Learning how to identify phishing emails is an important skill: One that all employees need to master. Many phishing emails are easy to spot if you know the signs of a phishing email to look for.

It is not necessary to spend a couple of minutes checking every email at work, after all, that would leave little time for doing anything else. There are some quick and easy checks that take a few seconds and can easily allow you to identify phishing emails quickly. Performing these simple checks on each inbound email should become second nature before long.

5 Easy Ways to Identify Phishing Emails

Listed below are 5 basic checks that should be performed to identify phishing emails. These will allow you to identify the most common techniques used by phishers to steal your credentials or get you to install malware.
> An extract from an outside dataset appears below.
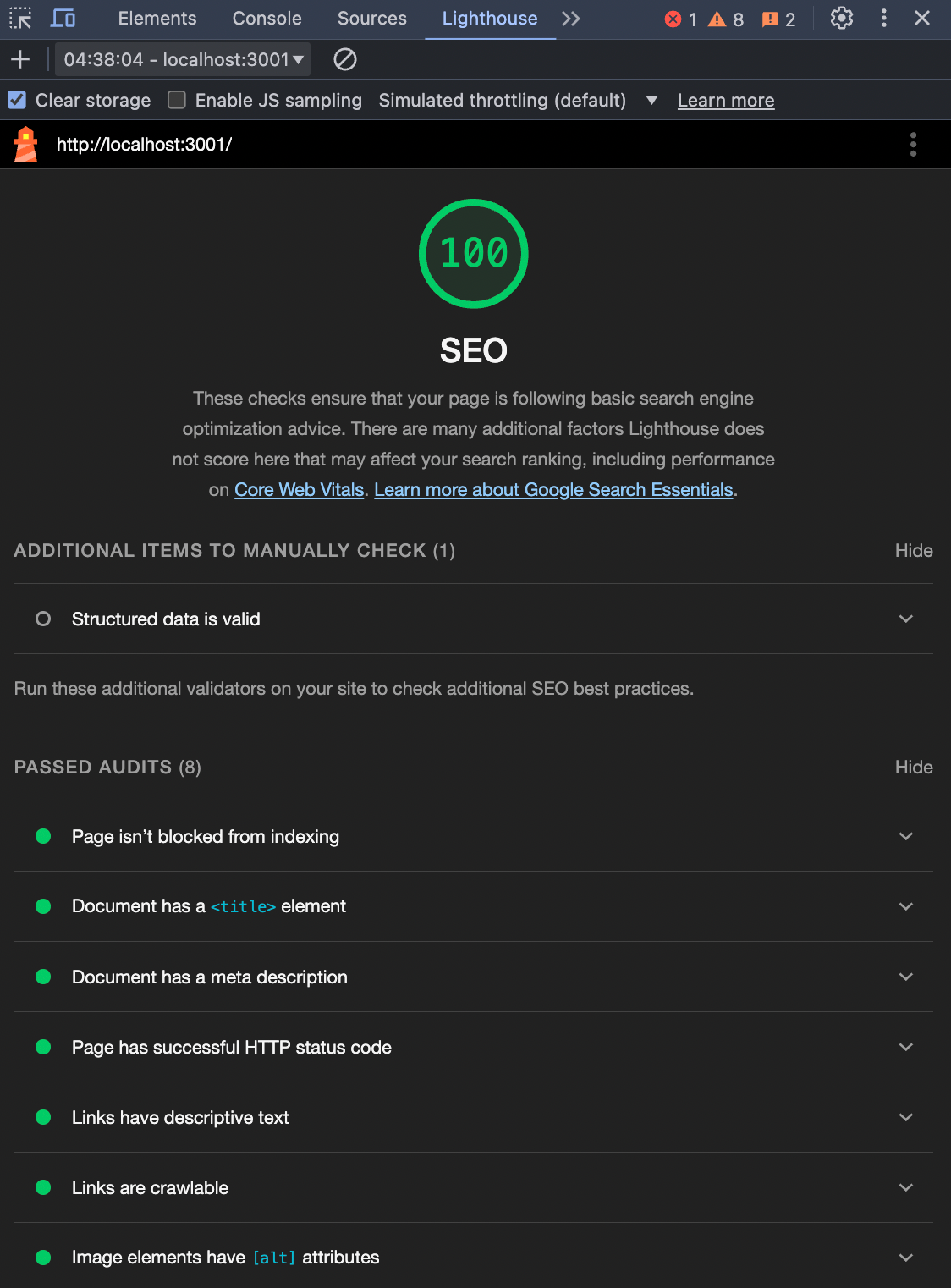The width and height of the screenshot is (951, 1288).
Task: Hide the Passed Audits section
Action: tap(913, 767)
Check the Sender’s Email Address

Many emails will have a different display name to the actual email address, so it is important to check who the real sender is. The display name can be easily configured by the sender to make you think an email is genuine. You may receive an email that has PayPal as the display name, but the sender’s email address could have a non-PayPal domain or have been sent from a Gmail account or another free email service.  Free email services such as Gmail, Yahoo, Hotmail are not used by businesses.

Check that the domain – the part of the email address after the @ symbol – matches the sender. For PayPal that would be PayPal.com. Also check to make sure the domain name is spelled correctly and that there are not any transposed or replaced letters. It is common to replace an i to be replaced with a number 1 for example, an m to be switched to an rn, or hyphens to be added to domains to make them look official. Pay-Pal for instance.

Carefully Check Hyperlinks in Emails

Phishing occurs via email, but the actual credential theft usually occurs online. Hyperlinks are included in emails that direct people to a web page where they are asked to enter sensitive information such as their email login credentials. These web pages are usually carbon copies of genuine login prompts for services such as Office 365, apart from the domain on which the page is hosted.

Anti-Phishing Demo
Protect your MSP clients with the newest zero-day threat protection and intelligence against anti-phishing, business email compromise and zero-day attacks with PhishTitan.
Free Demo

You should be suspicious of any hyperlink in an email. Even clicking a link could be enough to trigger a malware download. You should check the true destination URL of a link, which may be masked with a button or legitimate looking text. Hover your mouse arrow over any link to check the destination URL.

The domain should match the sender and be the official domain used by the company. If the email has been sent from a company, visit the website by entering the correct domain into the address bar of your browser rather than clicking the link. If you believe the link to be genuine, remember to double check the page you land on, as you may have been redirected to a different website.

Be Wary of Email Attachments

Email attachments are often used in phishing to hide malicious content. Malicious hyperlinks are often added to Word documents and PDF files rather than include them in the message body of the email to evade security solutions.

Attachments commonly have macros – code – which will perform malicious actions if allowed to run. When you open these files, you will be prompted to “enable editing” or “enable content.” Doing so will allow the code to run. You will not need to enable any content in order to view a legitimate file.

Executable files are often attached to emails that will install malware if double clicked. Executable files include files with a .exe, .js, .bat, .scr, .vbs extension. Also check for double extensions, such as .doc.exe or .pdf.exe. Windows may hide the actual extension of the file if it is known and only display the first part. If in doubt, do not open attachments, especially those in unsolicited emails. If you believe the attachment to be genune, make sure you scan it with antivirus software before opening.

Spelling and Grammatical Errors

Many phishing emails are poorly written and contain spelling and grammatical errors. Official emails from a company will have been checked prior to being sent, so spelling and grammatical errors are extremely unlikely. Businesses often have spell checks on emails enabled by default. Many phishing messages are sent from Eastern Europe or other non-English speaking countries and have been translated using Google Translate so may sound a little odd.

Also be wary of any odd or unusual requests, such as a request to open a file when information could easily have been included in the message body or requests to send sensitive information via email.

Threats and Urgency

Most phishing emails attempt to get the recipient to take fast action and not consider the request too carefully. There is often a threat of bad consequences if action is not taken quickly, such as the closure of an account or loss of service. Phishers rely on fear (or fear of missing out) to get people to take action that they would normally not take and to act without thinking.

You may receive an email warning that your Netflix account will be closed due to a security issue unless you login. Emails often threaten arrest or lawsuits of you do not take immediate action. You may receive a too-good-to-be-true email offering you an incredible bargain or claiming you have won a competition you did not enter. Sceptics are less susceptible to phishing!